CLEANER AND MORE EFFICIENT
If coal
is set to remain a big part of the energy mix, however, the way it is burned
will have to change. Coal power plants in China and other developing economies
are creating killer smogs, which are poisoning the population as well as
spewing billions of tonnes of greenhouse-causing carbon dioxide into the
atmosphere.
In
future, coal must be made to burn more cleanly (to cut air pollution) and more
efficiently (to reduce the amount of greenhouse gas emitted for every
kilowatt-hour of electricity generated).
In both
cases, the challenge is to bring the whole fleet of coal-fired power stations
up to the standards of the best.
Even in
the United States, more than half of coal-fired power plants are over 40 years
old. China and India, too, have lots of very old facilities. Most of these old
plants are too small to reach maximum efficiency and employ outdated
technology. ("Focus on clean coal" Nov 2006)
The
average power plant in the United States or China achieves a thermal efficiency
of just 33 percent. For every three units of energy contained in the fuel
burned in the plant only one unit of usable electrical energy is delivered to
the grid. In India, the percentage is even lower.
But
modern plants built on a scale of 500 or even 1,000 megawatts, with
ultra-supercritical boilers, can achieve thermal efficiencies of 40 percent or
more, burning less coal to produce the same amount of power.
Even
higher efficiencies are possible if instead of burning the coal directly it is
gasified and the gas is then used in a combined cycle system (first driving a
gas turbine and then a steam turbine). Integrated gasification and combined
cycle plants are tricky to build and operate but could achieve thermal
efficiencies of 45 percent.
China,
India and even the United States are now building power plants that are larger,
far more efficient and with better pollution-control technology.
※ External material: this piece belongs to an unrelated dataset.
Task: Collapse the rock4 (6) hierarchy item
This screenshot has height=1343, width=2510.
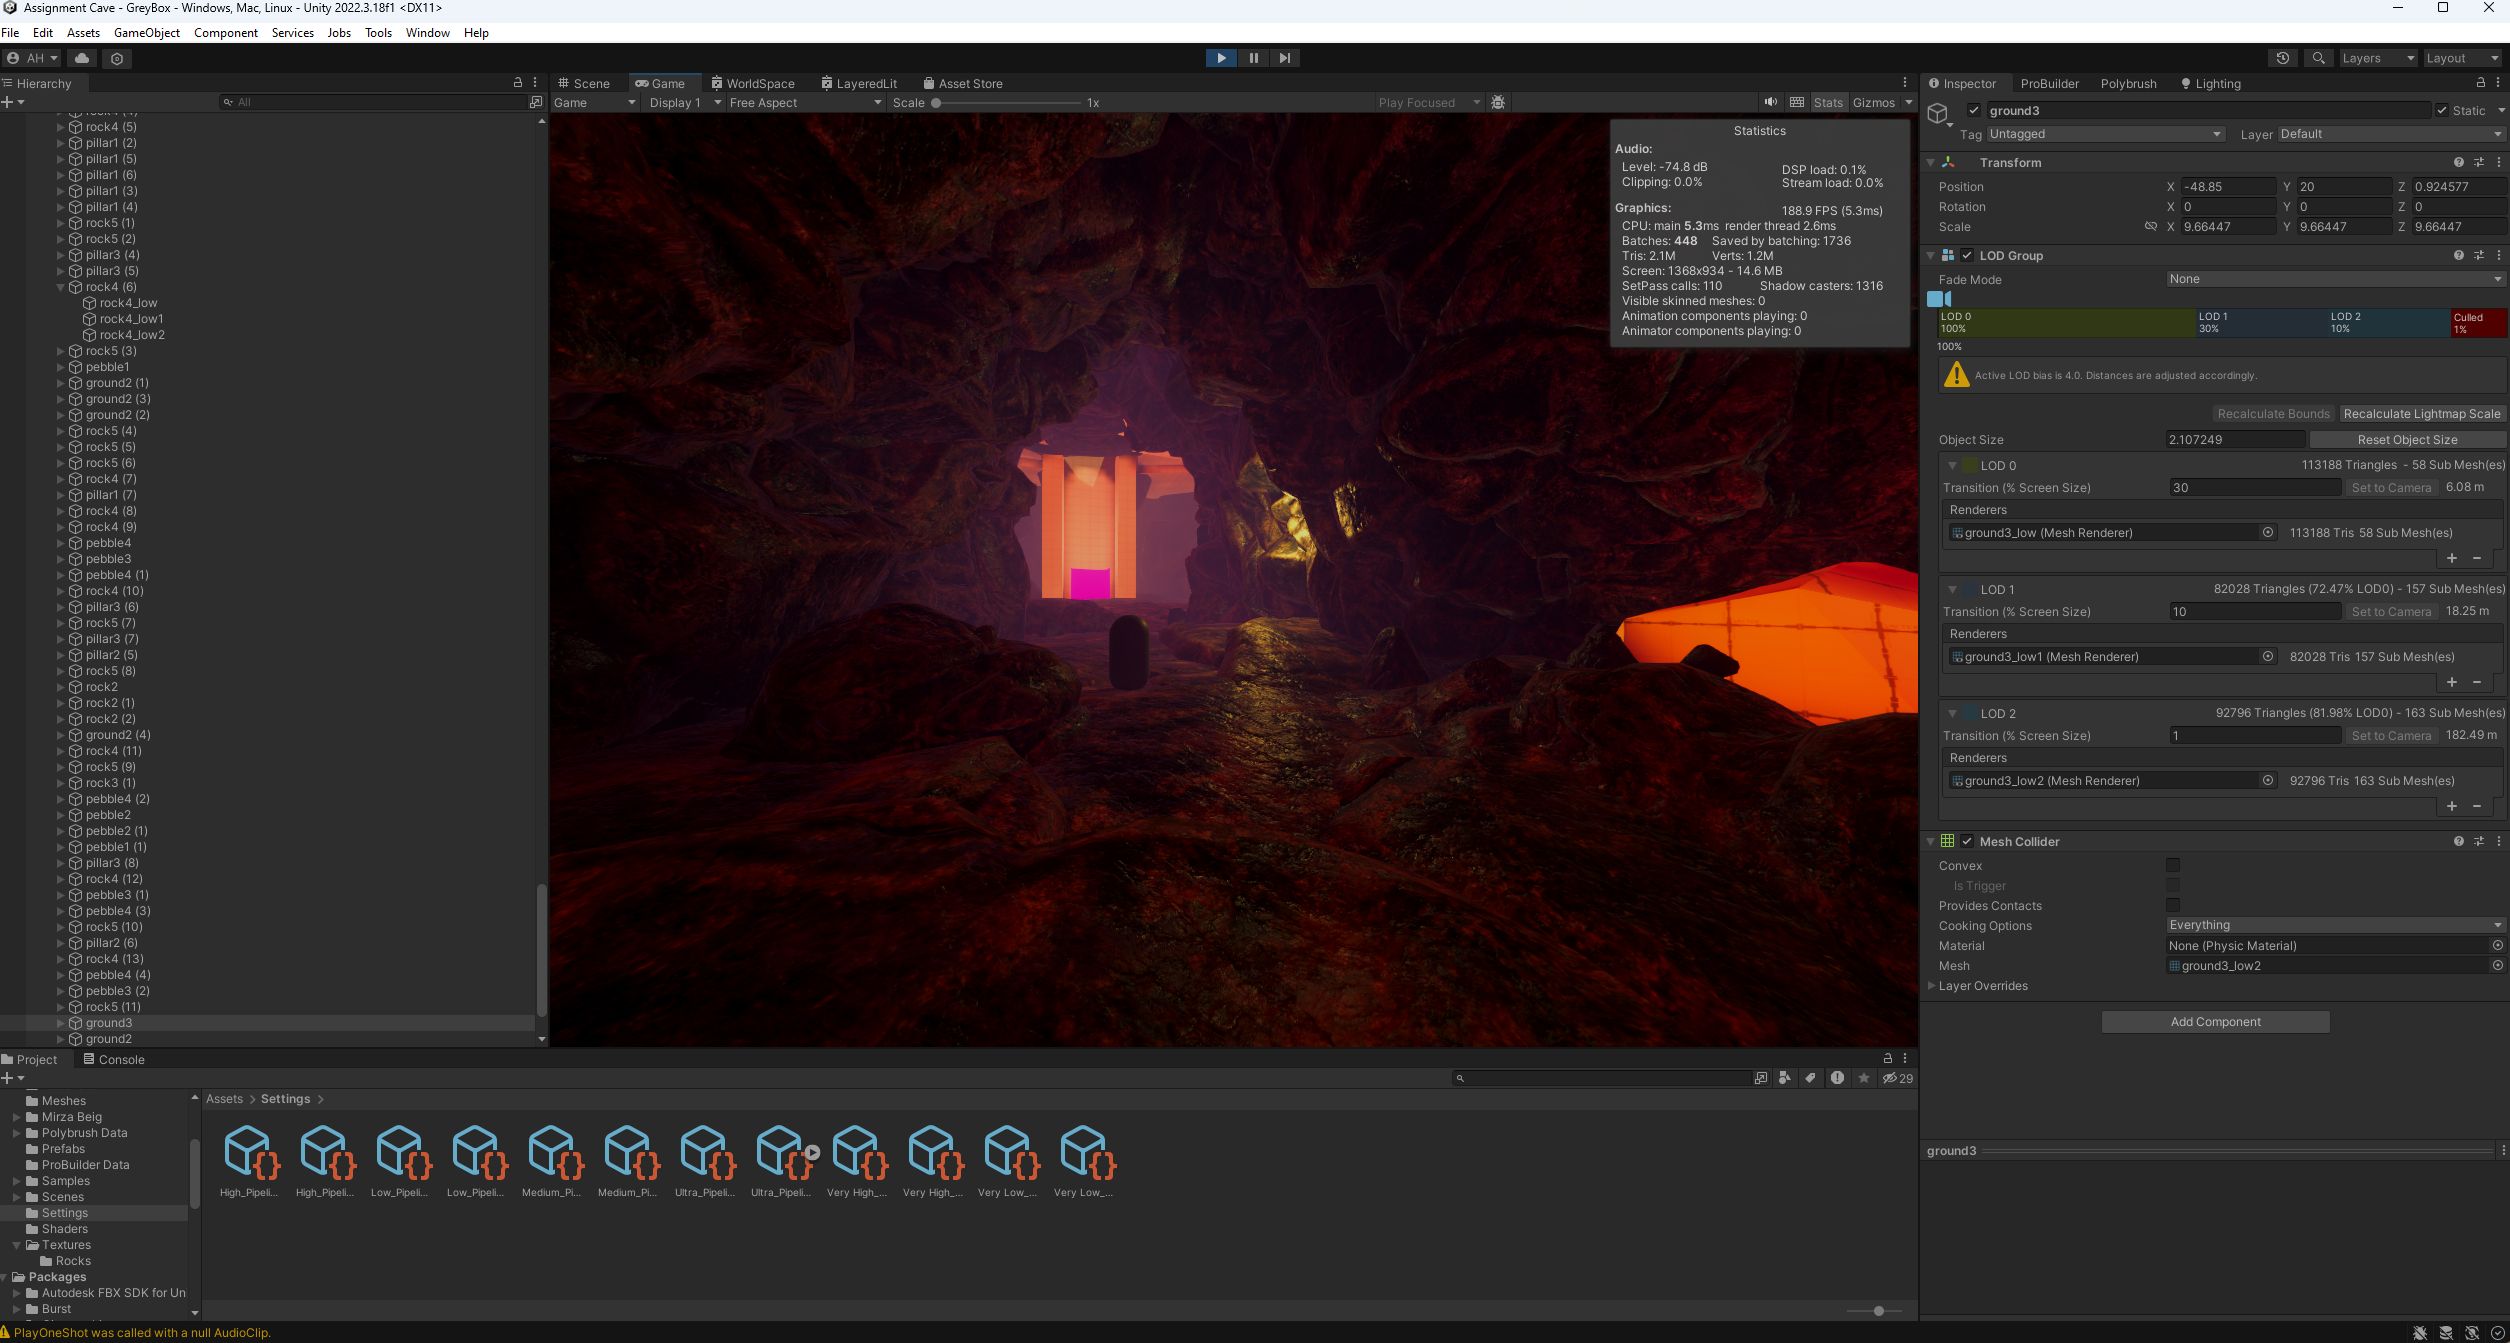Action: (x=62, y=287)
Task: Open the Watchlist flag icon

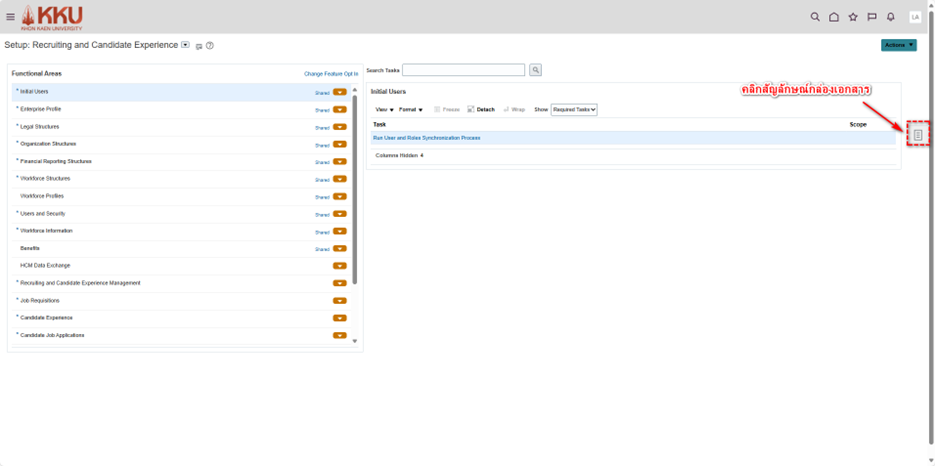Action: 872,17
Modern
coal-fired power plants can make a contribution towards slowing climate change,
in combination with more use of natural gas, renewables such as wind and solar,
nuclear power, and energy efficiency measures on the demand side.
The
question is how to shut down the fleet of old power plants that fall far below
these standards. "To reduce emissions, replacement of the oldest plant
should be a high priority, but it is rarely economic, and electricity demand
growth dictates that these plants often remain open," the International
Energy Agency explained in 2006
In the
United States, the Obama administration is now attempting to force these old
power plants to shut or undertake expensive upgrades by introducing strict
rules on pollution and carbon emissions.
China,
India and other developing countries will eventually have to overhaul their own
older coal-fired plants if they are to enjoy clean air and contribute to global
efforts to limit climate change.
The
realities of the energy system mean there has to be a future for coal.
Even in
the United States, with its shale gas boom, coal is still expected to account
for 30 percent of power generation by 2025, down from 37 percent currently. In
Asia, coal's share is currently much higher and cannot conceivably be replaced
by gas.
To limit
the impact, however, coal will have to be burned in power plants very different
from most of those in existence today.
Rather
than trying to shut down the coal industry, campaigners would be more effective
if they focused on trying to modernise the electricity sector to use newer,
larger, cleaner and more efficient power plants.